Wednesday, June 24, 2009

Speculating About the Steroid Era

Nobody to this point has been able to accurately calculate the statistical affect of the Steroid Era. Nobody can accurately prove that there was a major benefit or what that benefit was (or is). This particular piece isn't going to be the groundbreaking answer either. For one thing, it's difficult for this writer to care. Yeah, they cheated. Yeah. They were caught. Okay. When's the game on today? But it's a story that doesn't go away and thus we are left to flounder around and try to figure out what to do with the statistics from this era in MLB. The era also throws a monkey wrench into Hall of Fame voting since most writers will not vote for anyone who is even hinted about when it comes to the drug enhancers. All that this writer can do with his feeble mind is to speculate using only one number. Here's what the Fan has come up with.
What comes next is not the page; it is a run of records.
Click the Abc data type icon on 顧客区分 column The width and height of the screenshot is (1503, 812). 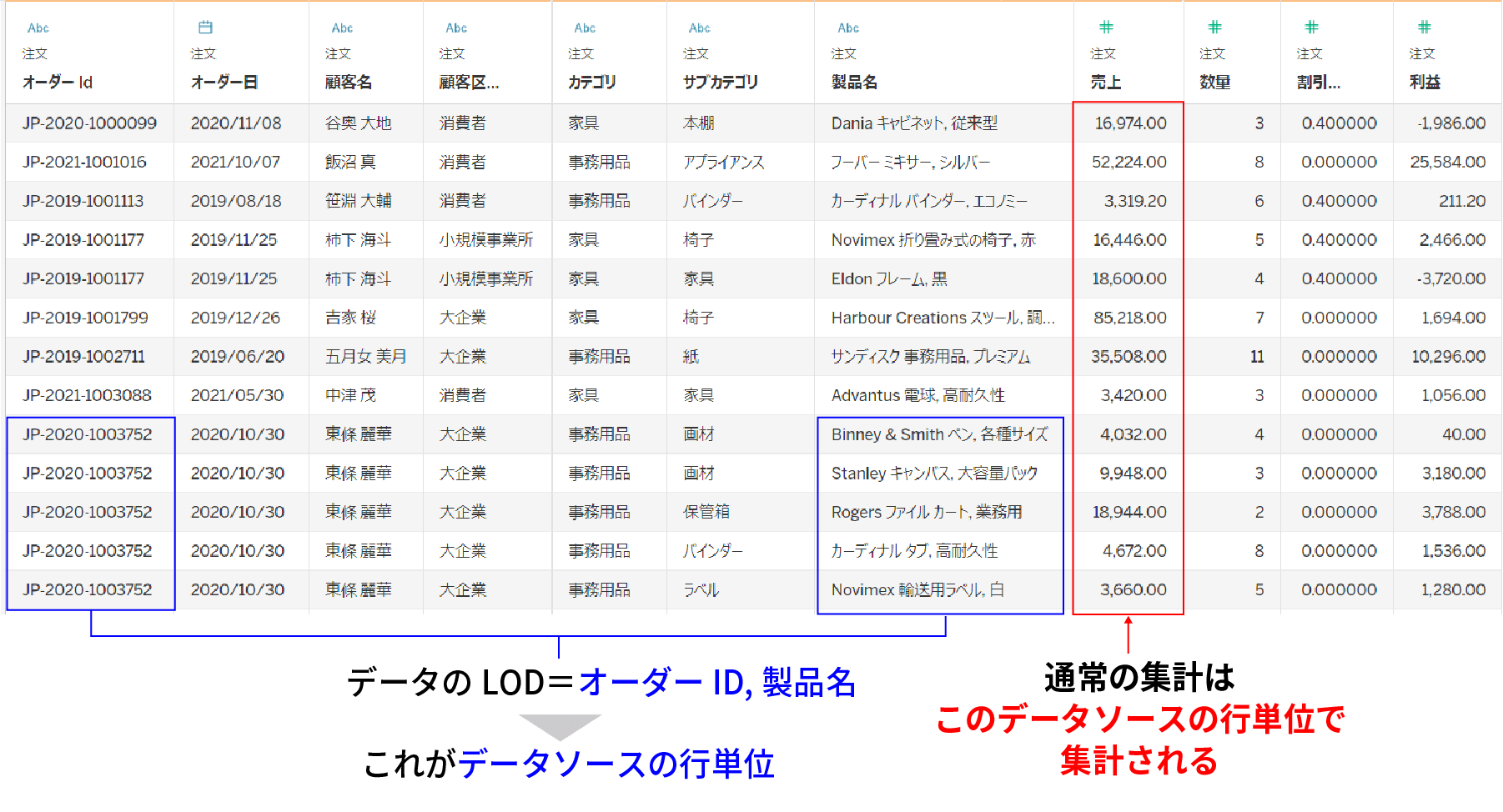(x=455, y=27)
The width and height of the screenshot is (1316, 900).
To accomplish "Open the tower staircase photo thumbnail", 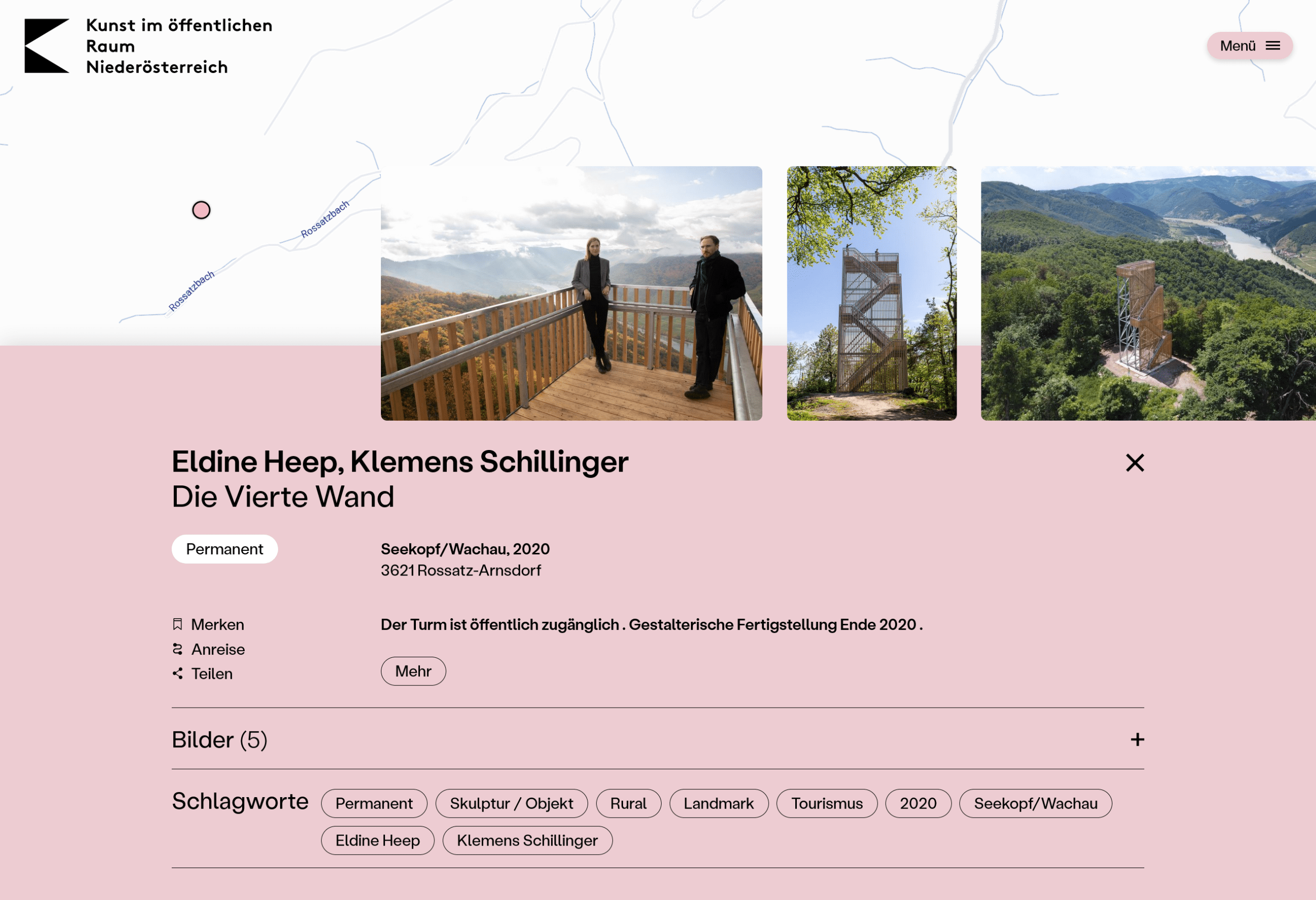I will click(871, 293).
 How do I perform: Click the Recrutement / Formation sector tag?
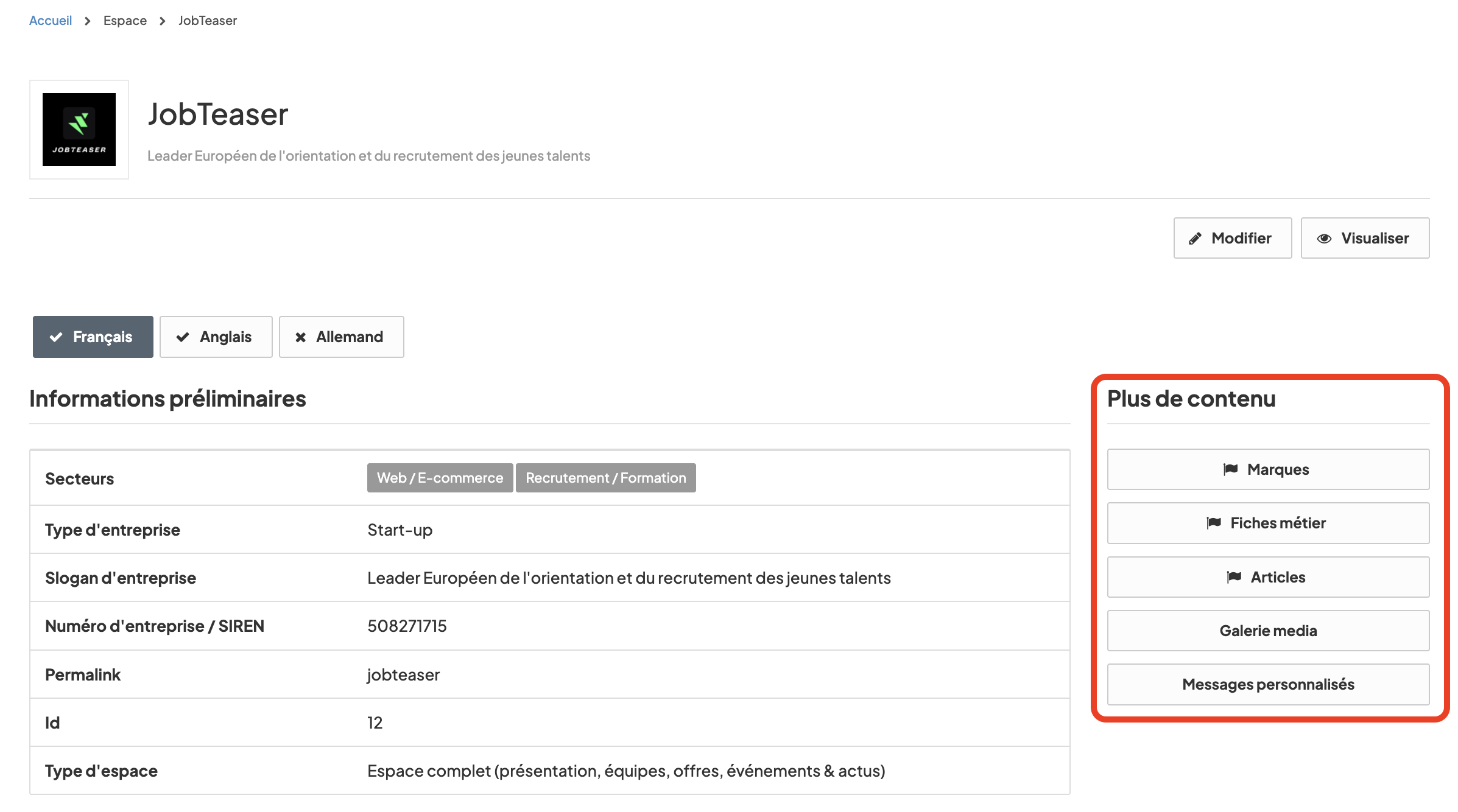pos(605,478)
If you look at the major league pitching stats over the years (thank goodness for, up until 1994, the home runs per nine innings fluctuated between 0.70 per nine innings to 0.90. The only anomaly was 1961 when the leagues expanded which was largely blamed for the record set that year by Roger Maris. That year, the HR per nine innings was 1.0.

Then in 1994, the figure jumped over 1 per nine innings and the average since then has been 1.1. For simple speculation, we can call 1994 the starting point for the glut of PEDs in baseball. Of course that is only speculation. Who really knows when it really started and if the jump of homers per nine innings occurred was steroid induced or just a coincidence for other reasons. But let's for speculation's sake, say that the jump was the smoking gun of the Steroid Era. Using that unprovable stat as our basis, we'll be generous and say that the normal homer per nine inning rate is 0.90. With the post 1994 stat at 1.1, then we divide 0.9 by 1.1 and our steroid factor is 0.8181818181818. We can then use this factor as our basis for evaluating stats of some of those we suspect.

Let's start with Barry Bonds (for legal reasons, the Fan states here that there is no evidence that Bonds ever used PEDs). Since the FEDS are accusing him, then we'll use him as our test case. If we multiply his 73 homer season by 0.81818181818 (or PED factor), then he hit 59.72 homers that season. And if his homers jumped starting in 2000 when he jumped to 46 the year before his record setting season, then from then to the end of his career, Bonds hit 317 suspicious homers after that period and had 445 before. If we use our factor against those 317 homers, that lowers those homers to 259 and leaves him with an adjusted lifetime total of 704 homers. He would then be third all time and still a Hall of Famer.

Let's jump to Rafael Palmeiro. His magical jump in stats occurred in 1995 (hey! that's close to our mythical starting point!). Using our formula, Raffy had 151 possible untarnished homers and 418 problematic ones. Multiply the 418 by our factor and you get 342 adjusted homers. 342 plus 151 equals 493 adjusted lifetime homers, just short of the magic 500.

Sammy Sosa's slugging percentage magically jumped in 1994 (imagine that!). He had 74 homers to that point and finished with 609, giving him 535 worrisome numbers. Using our factor against the 535 and you get an adjusted number of 438 or an adjusted career total of 512 homers. And what about his three seasons over 60? the 66 becomes 54, the 63 becomes 51 and the 64 becomes 52.

Mark McGwire hit 412 homers after 1994. Multiply that by our factor and the adjusted homer figure is 337. Add 337 to the 171 homers McGwire had before 1994 and you get 508 adjusted career homers. And what of McGwire's two seasons over 60 homers? The 70 becomes 57 and his season of 65 becomes 53.

So, if any of the information makes any sense at all, Aaron's record is safe, Maris' record is intact and McGwire and Sosa barely make the magical numbers for the HOF. Bonds is still a HOFer and Palmeiro is not.

When considering the last paragraph, the thought came to the Fan that without the PEDs, some of these players wouldn't have had the longevity they had to compile the numbers. But we can't deal with that. What we need is a way to put the numbers into some kind of context. While the whole exercises is probably meaningless, there has to be some way of evaluating these players for HOF status and for what to do with the all time stats that no one believes in any more. What do you think?


Navin Vaswani (@eyebleaf) said...

What steroid era?

bobook said...

What a disgrace that the all-time records have been artificially shattered. This is Selig's legacy-the commissioner who turned a blind eye from steroids ruining the greatest game's greatest records because the extra clout put extra fannies in the seats. Let's hear it for Commissioner Asterisk...

Josh Borenstein said...

I'm with you, bobook. Selig did a lot of good things for baseball (Wild Card, Interleague play). This was not one of them.

One thing I distinctly remember about Palmeiro before it came out that he juiced. Someone informed him that besides him only Aaron, Mays, and Murray had 3,000 hits and 500 home runs. And Palmeiro said something along the lines of, "I don't belong on that list." Guilty conscience, Raffy?